BEGIN Listed records

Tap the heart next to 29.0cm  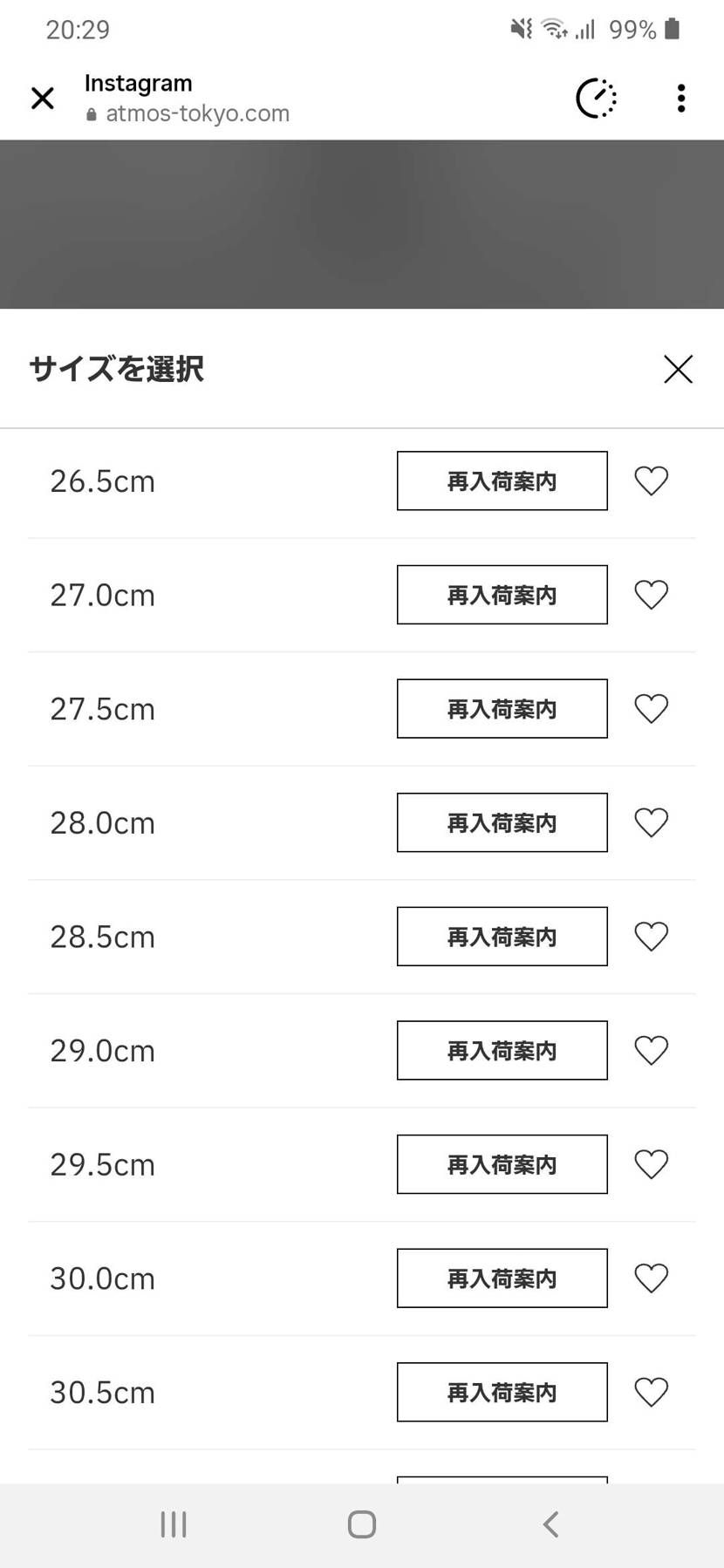pos(651,1050)
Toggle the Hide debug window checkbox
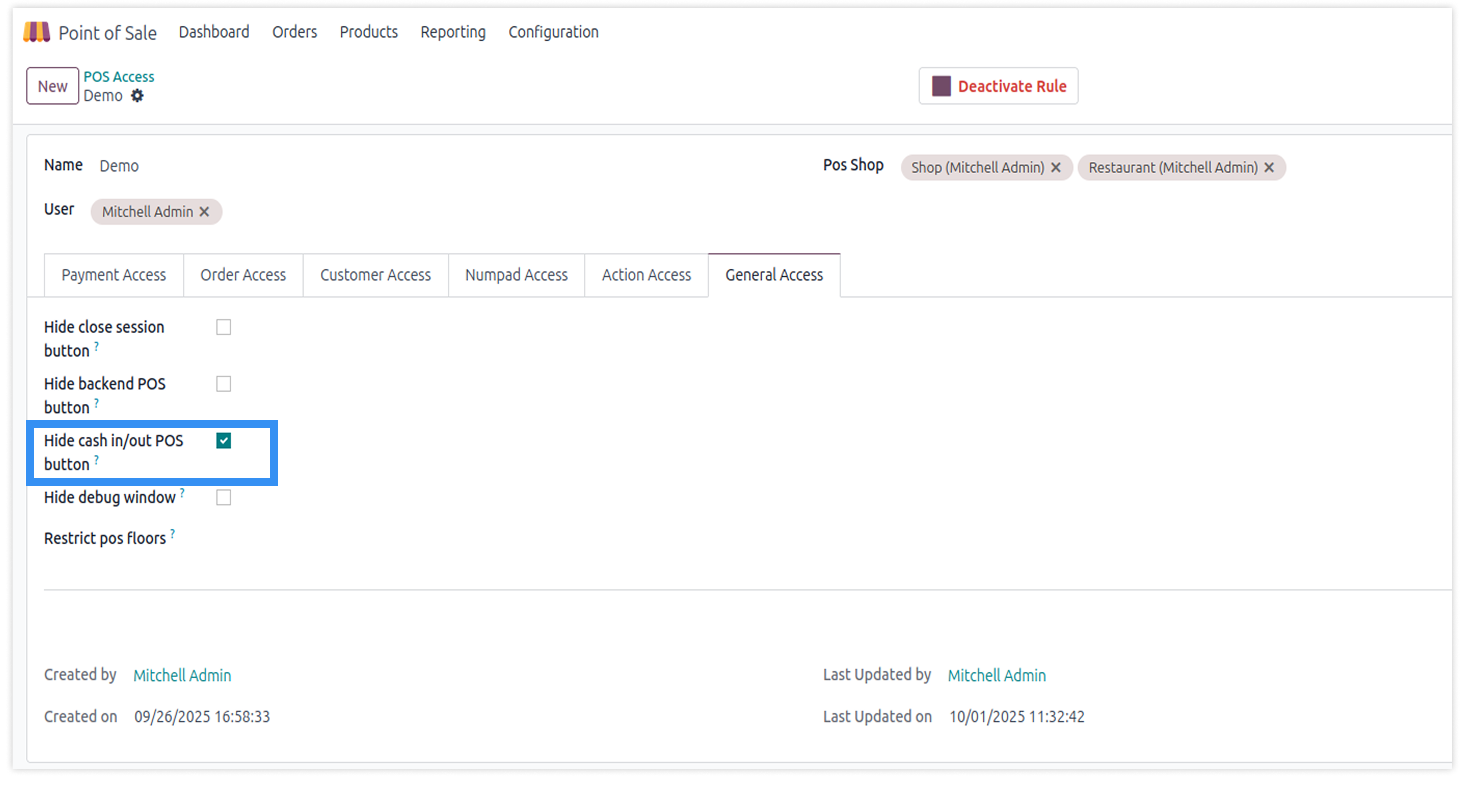Image resolution: width=1460 pixels, height=798 pixels. [x=224, y=498]
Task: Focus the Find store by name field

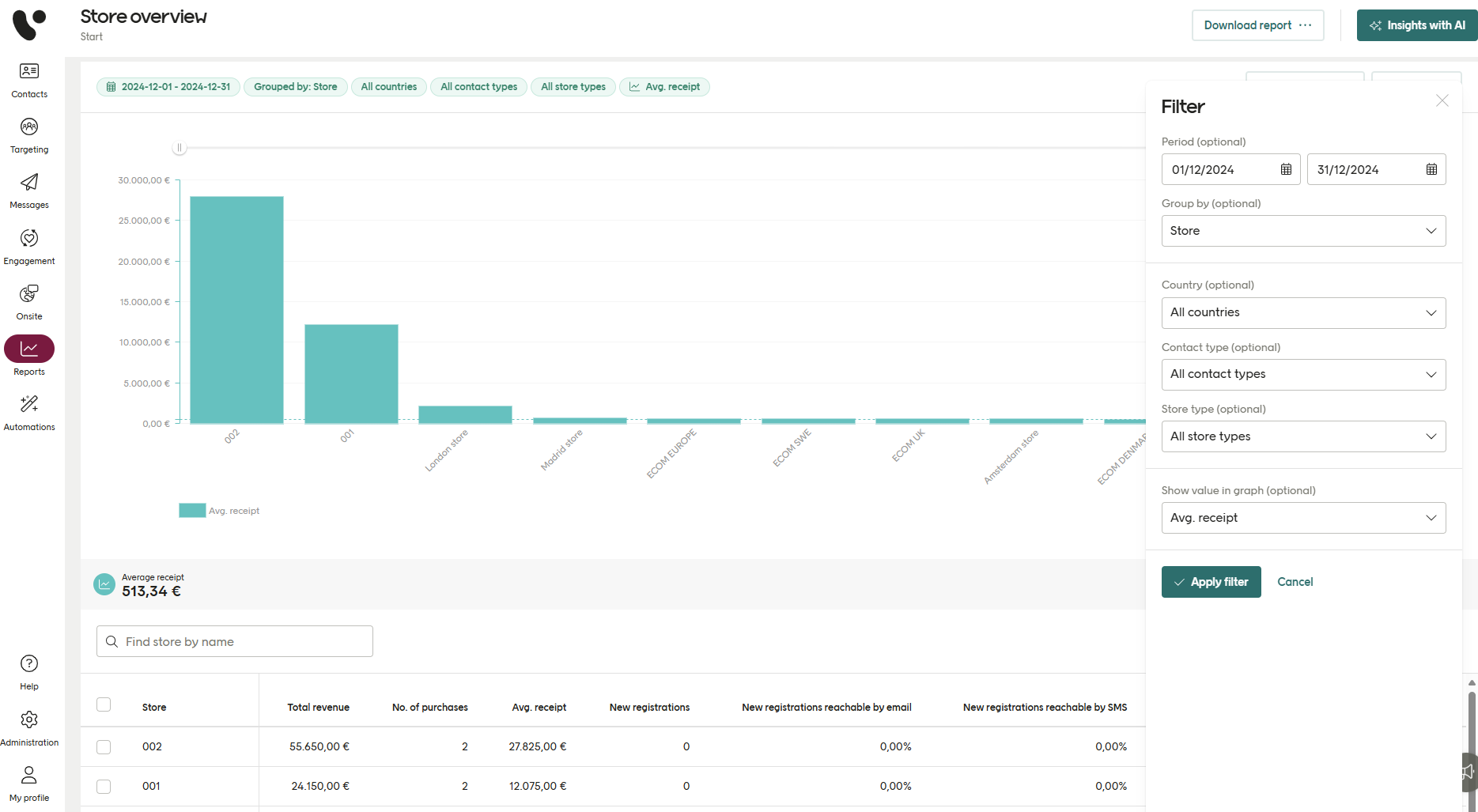Action: pos(235,641)
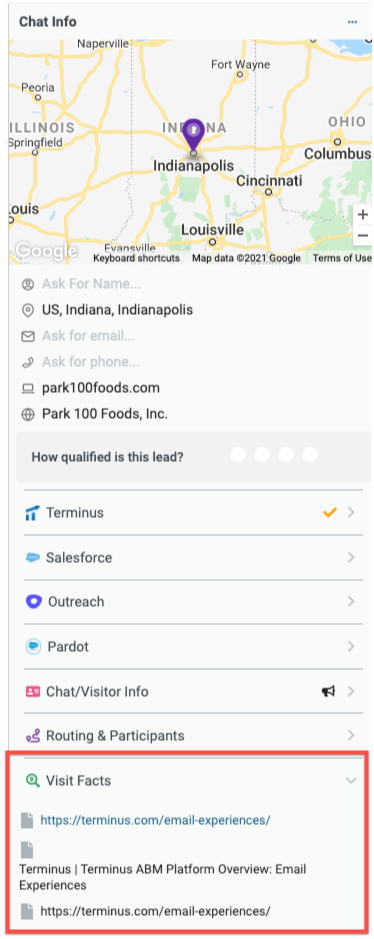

END Listed records

**Your task:**
Go to the line that contains "Toggle the Hide debug window checkbox" and copy it and every line after it through the end of the entries, exactly, without the pictures.

**Exercise result:**
Toggle the Hide debug window checkbox
Image resolution: width=1460 pixels, height=798 pixels. [x=224, y=498]
Task: Focus the Find store by name field

Action: pos(235,641)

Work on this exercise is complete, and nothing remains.